Between 11-19 June, Christie’s will be presenting perhaps the most significant collection of shawls ever to be offered at an auction. The online sale – ‘An Important Private Collection of Kashmir Shawls’ – will comprise 85 lots with prices ranging from USD 1,200 – 15,200. Dating back from the 17th to the late 19th century, these hand-woven items of luxury were traditionally worn by men and women and were handed down in the family for generations. These treasured heirlooms are prized for the very fine quality of wool used and their intricate embroidered decoration.
The high level of craftsmanship achieved by Kashmiri weavers remains unmatched to this day.
Known in Kashmir as ‘pashmina’, the shawls are hand-woven from the softest, warmest, light-weight fabric spun from the fine under-hair of high-altitude goats. The weaving of this fine fabric into shawls is thought to have been done in Kashmir since the 1st century AD and remains in practice even today. The collection demonstrates the skills of the Kashmiri weavers perfected over centuries.
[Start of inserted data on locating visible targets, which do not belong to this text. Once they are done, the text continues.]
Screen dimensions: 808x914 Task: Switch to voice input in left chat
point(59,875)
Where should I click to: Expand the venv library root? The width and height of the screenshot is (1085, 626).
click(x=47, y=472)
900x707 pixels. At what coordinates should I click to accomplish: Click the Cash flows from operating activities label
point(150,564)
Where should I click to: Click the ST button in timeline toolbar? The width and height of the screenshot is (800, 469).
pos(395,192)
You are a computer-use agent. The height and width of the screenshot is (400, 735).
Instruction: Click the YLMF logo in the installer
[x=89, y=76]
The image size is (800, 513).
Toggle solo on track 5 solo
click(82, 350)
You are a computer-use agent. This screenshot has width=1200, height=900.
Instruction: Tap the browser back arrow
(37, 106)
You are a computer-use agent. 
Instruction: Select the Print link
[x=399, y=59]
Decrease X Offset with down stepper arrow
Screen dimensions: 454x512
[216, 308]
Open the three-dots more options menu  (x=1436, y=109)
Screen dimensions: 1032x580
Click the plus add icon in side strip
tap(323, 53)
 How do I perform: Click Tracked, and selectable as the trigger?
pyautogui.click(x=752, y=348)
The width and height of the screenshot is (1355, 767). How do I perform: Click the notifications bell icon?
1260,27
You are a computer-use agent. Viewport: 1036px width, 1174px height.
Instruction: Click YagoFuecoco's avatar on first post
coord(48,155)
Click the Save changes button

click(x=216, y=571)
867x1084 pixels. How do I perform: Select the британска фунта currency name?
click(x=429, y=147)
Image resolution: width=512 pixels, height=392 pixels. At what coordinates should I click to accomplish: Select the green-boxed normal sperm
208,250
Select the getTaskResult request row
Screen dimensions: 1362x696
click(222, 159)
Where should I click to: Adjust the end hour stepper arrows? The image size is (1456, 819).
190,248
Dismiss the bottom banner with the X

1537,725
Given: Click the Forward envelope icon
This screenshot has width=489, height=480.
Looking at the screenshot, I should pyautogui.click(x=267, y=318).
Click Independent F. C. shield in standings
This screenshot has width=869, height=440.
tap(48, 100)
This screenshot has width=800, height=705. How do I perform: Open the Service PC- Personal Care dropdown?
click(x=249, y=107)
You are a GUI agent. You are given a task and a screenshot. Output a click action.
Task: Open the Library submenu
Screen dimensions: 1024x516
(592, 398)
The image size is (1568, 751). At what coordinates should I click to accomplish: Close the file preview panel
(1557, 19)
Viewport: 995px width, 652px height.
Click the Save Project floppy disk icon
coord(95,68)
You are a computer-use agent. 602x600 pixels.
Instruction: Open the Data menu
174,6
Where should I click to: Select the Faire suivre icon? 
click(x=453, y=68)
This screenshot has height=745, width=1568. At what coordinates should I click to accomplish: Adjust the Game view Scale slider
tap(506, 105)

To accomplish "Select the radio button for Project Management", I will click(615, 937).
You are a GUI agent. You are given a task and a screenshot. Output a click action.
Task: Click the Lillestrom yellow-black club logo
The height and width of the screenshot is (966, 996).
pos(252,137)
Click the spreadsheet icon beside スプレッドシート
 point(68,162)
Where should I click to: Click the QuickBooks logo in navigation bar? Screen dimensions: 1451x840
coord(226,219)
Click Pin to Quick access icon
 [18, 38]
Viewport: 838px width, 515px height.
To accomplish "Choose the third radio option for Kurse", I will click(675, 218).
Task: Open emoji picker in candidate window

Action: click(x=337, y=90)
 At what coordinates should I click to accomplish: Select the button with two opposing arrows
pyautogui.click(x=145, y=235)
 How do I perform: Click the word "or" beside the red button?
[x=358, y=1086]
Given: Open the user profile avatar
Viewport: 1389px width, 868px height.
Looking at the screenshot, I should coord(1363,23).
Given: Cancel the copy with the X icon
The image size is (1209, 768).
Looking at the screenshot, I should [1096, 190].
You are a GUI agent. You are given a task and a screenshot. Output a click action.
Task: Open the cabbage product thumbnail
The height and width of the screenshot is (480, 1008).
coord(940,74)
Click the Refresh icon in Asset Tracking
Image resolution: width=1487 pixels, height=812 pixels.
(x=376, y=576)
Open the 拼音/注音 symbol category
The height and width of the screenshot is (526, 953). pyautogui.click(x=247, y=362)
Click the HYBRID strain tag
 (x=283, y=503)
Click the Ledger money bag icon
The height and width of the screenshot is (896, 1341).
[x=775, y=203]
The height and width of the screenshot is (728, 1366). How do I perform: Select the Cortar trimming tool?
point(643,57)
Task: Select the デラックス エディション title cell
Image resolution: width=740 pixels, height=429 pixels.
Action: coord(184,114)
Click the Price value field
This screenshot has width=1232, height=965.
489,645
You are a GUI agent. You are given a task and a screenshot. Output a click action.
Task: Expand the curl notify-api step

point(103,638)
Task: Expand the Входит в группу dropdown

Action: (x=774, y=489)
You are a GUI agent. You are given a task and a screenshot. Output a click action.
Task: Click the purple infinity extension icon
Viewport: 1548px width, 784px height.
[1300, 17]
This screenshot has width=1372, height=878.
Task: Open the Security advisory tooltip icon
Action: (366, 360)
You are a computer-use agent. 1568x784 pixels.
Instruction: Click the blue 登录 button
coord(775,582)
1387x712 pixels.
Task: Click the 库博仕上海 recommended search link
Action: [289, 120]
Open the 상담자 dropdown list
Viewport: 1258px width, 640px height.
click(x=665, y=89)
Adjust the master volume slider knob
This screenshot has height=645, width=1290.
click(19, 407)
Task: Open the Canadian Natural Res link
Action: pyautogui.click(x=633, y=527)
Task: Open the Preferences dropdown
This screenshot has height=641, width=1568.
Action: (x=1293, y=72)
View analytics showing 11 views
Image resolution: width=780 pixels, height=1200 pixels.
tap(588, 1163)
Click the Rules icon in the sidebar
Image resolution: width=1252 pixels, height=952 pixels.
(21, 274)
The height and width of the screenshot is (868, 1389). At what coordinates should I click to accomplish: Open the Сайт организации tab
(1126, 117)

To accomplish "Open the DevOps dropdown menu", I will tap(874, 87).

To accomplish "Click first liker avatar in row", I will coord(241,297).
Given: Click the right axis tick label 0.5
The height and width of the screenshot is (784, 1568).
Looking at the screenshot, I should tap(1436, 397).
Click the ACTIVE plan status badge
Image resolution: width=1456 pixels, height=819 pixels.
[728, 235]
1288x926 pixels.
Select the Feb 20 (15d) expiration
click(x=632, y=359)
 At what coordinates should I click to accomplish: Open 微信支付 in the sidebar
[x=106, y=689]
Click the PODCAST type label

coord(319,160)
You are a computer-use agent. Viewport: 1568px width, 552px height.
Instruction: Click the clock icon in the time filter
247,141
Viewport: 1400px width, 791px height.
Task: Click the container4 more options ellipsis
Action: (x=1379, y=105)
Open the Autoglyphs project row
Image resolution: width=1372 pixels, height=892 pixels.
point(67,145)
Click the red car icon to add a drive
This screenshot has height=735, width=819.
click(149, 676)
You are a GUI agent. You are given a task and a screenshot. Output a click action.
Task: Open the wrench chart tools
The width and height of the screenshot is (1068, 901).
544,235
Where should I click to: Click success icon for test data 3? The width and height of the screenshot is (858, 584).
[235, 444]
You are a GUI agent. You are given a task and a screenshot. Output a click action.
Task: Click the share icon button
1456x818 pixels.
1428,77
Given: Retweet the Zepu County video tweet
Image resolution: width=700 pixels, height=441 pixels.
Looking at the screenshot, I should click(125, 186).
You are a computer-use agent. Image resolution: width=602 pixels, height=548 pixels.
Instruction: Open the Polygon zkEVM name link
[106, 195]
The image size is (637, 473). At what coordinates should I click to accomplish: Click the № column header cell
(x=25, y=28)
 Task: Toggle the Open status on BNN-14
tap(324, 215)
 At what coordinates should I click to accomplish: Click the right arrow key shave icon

Highlights include an early 19th century square shawl with a remarkable and unusual pattern which combines stripes with the central moon design – estimated between USD 8,900-12,700. Moon shawls are known to have been modelled after a type of sixteenth century carpet from the Ottoman court in Cairo. Striped examples were especially valued by members of the royal court of Jaipur in Rajasthan. Moon shawls were also very popular in Western markets especially with fashionable ladies in Britain in the late 18th and 19th centuries to be worn as accessories with their gowns.
Further highlights include a 17th century Mughal long shawl border fragment comprising eleven singular floral motifs woven on an ivory ground – estimated between USD 5,000-7,500. This is an extremely rare 17th century example illustrating an iconic motif often associated with Mughal architecture and miniature paintings.